I recently spent a weekend in the birthplace of techno falling in love without saying so. Techno was born in Detroit in the ’80s, and so, like me, it’s a millennial, carrying some of our most defining features. I had already fallen in love with techno in its foreign outpost, Berlin, where I spent the previous year falling out of love with a bet as safe as the city itself.


Love is a plot device, second only to death in its dependability for drama. Both make for excellent beginnings, middles, or ends. But its mirror image, the unloved and unlovability of humans, provokes every reader and watcher just as much. Doesn’t it? Didn’t something provoke you to pick up this issue, with its horrible question because you too wanted to know the answer?


Between unlove and love, there is a dangerous tightrope. Everything leading up to the admission of love is a moment of total exposure. High risk. That moment is where I hunkered down, techno rave after rave, in that airless, hopeful, despairing space.


We waited for our friends to arrive. Their car had hydroplaned on the way into town, done three 360-degree spins across traffic, hurtled toward two semi-trucks, and was stopped only by a randomly placed beam in the middle of the median. Each passenger, five in all, retold the story with a smile as they finally arrived, rain-soaked in a rental car, for the first dance. Sonali is the kind of person who walks into a party like she was born there. She hugs a few people on the dance floor even though her home is 14 hours away and takes over; her arms are out to her side, knees flying up to her chest. We all back up and watch. Yeah, we almost died, she shouts across the dance floor, but I just kept saying, it’s okay, okay, as I watched the semis heading toward us.

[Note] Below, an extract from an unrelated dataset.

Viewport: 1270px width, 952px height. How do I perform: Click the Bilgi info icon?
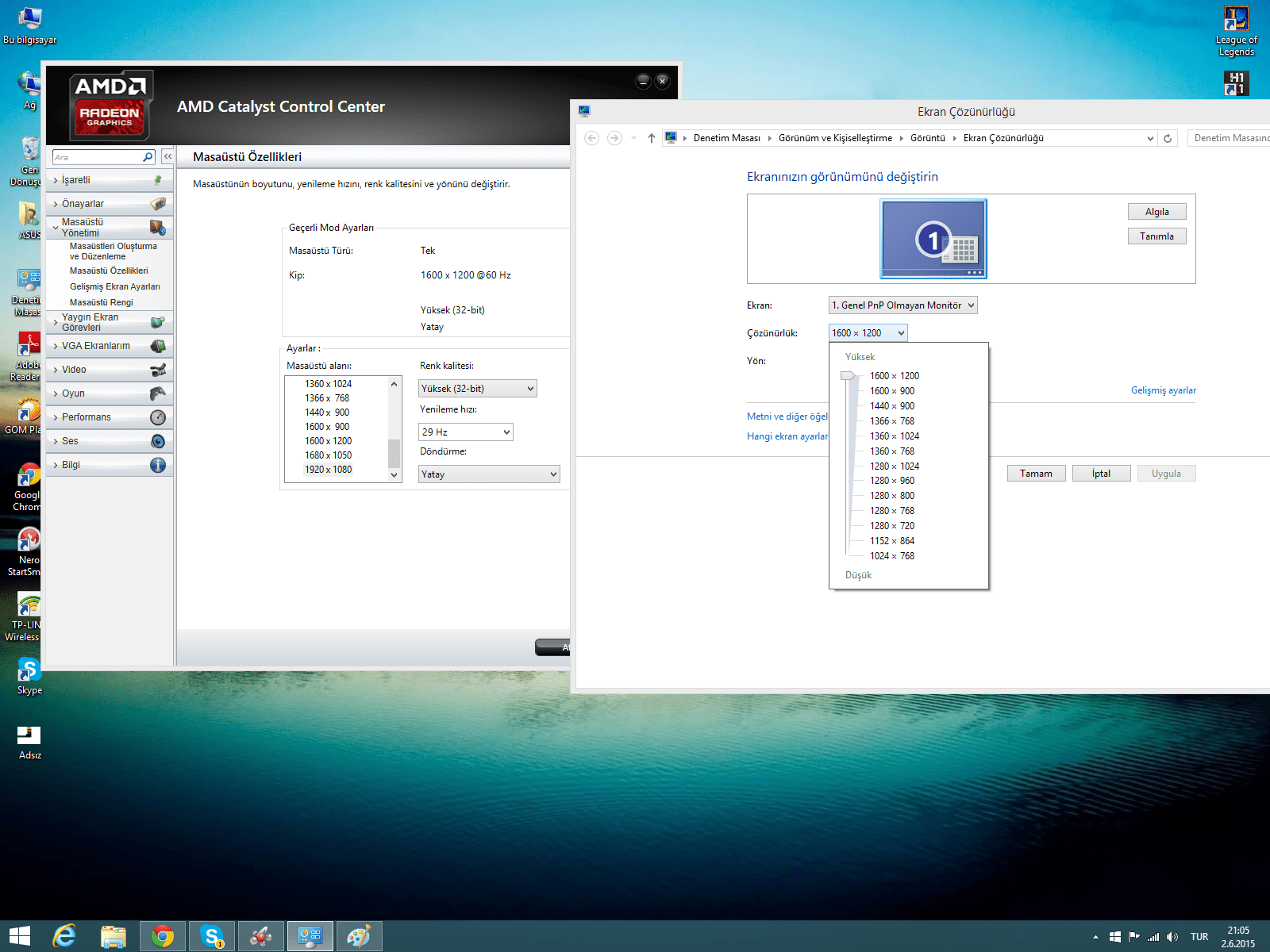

There’s a Vice article from 2019 that has since been stuck in my head, “Millennials Will Get Sick and Die Faster Than the Previous Generation.” Above this title is a stock photo of a smiling, stylish woman my age relaxing in an armchair in front of a fiddle-leaf fig. Sylvia Plath was right, dying is an art. We get better and better, faster and faster, each generation, at our short high-risk moment.

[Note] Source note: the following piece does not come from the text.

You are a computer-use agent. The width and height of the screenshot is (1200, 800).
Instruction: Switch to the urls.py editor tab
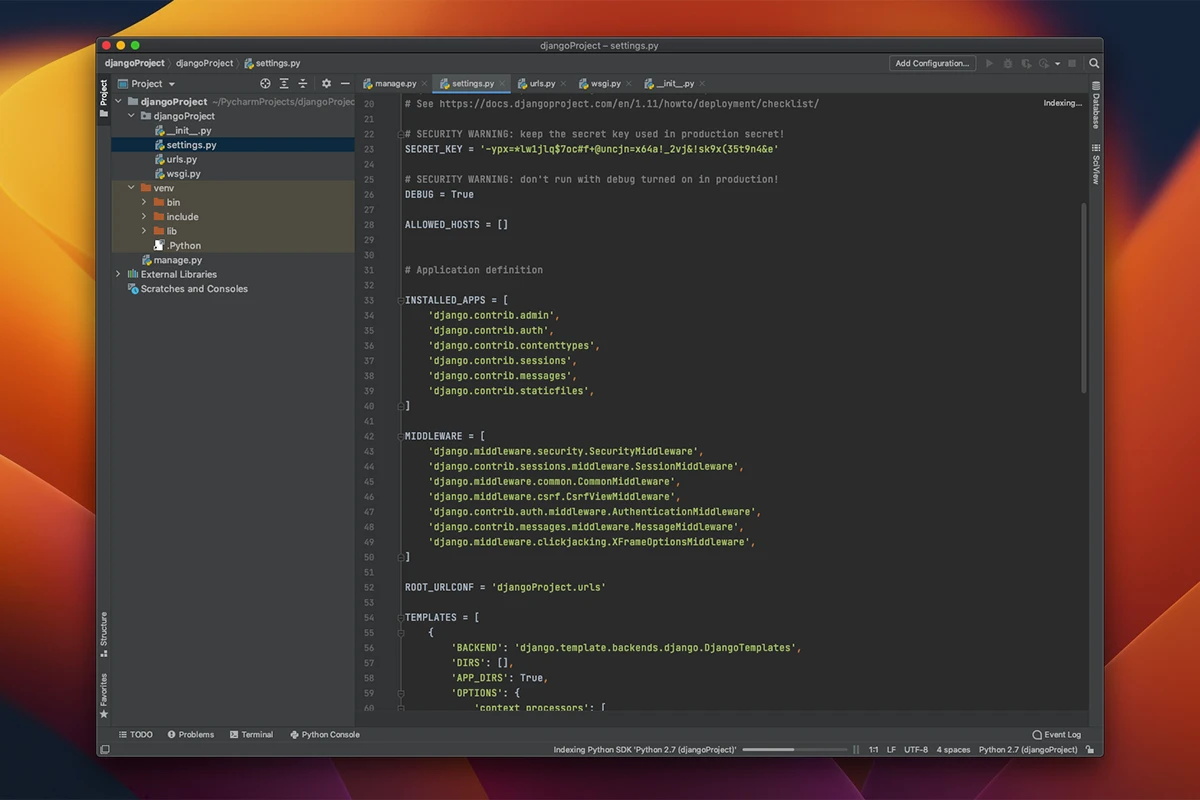coord(542,84)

On our last night in town we went from a ghettotech barbeque on the periphery of town to a club where the local legend Theo Parrish was billed to play continuously from 11:00 p.m. to 7:00 a.m. Theo has been spinning vinyl in the basements of Chicago and Detroit since house was born. The beat is in his shoulders as much as it is in the steel drums, the horns, the synth, the snares bouncing off opera that holds a molasses space between tracks. He thinks it’s funny, his own swagger, and I hear him in my head telling the promoters: I’ll play the whole night. The whole night? Till morning. And as the night drags on, we try to leave, try to head for home, but we can’t because there are endless hooks, and we are caught. Theo is a psychologist-archivist-conductor externalizing everything internal that is Detroit, which is to say Caribbean, Idlewild, Africa, Yemen, Syria, industrial scratches, motors — but not mechanical, not like Berlin tekkno, not computer love, not clean tracks on clean equipment. He plays no safe bets as he pulls worn vinyl record after record out of his crate.


The plot thickens at 7:00 a.m when he does not stop. Theo thinks it’s even funnier when the sun starts rising and he begins to mess with the crowd, bringing us up and down song by song, so that each finale is its own dawn and dusk at once, like Dante coming out of Purgatory into Earthly Paradise, where the streams flow in two directions, one to forget and one to clarify. Doctors will tell you that a disco track with a 100 bpm provides an ideal beat for performing the chest compressions needed to resuscitate someone. Detroit techno has layers, set erratically, some going as high as 130 bpm, played on broken equipment with errant, lustfully offbeat sounds. It’s repetitive, and possesses your heart, but one could not resuscitate to the beat and that’s why it pairs so well with this moment of risk between the question and the answer — it’s more verve than just surviving. By the next rave I still will not have dared ask it.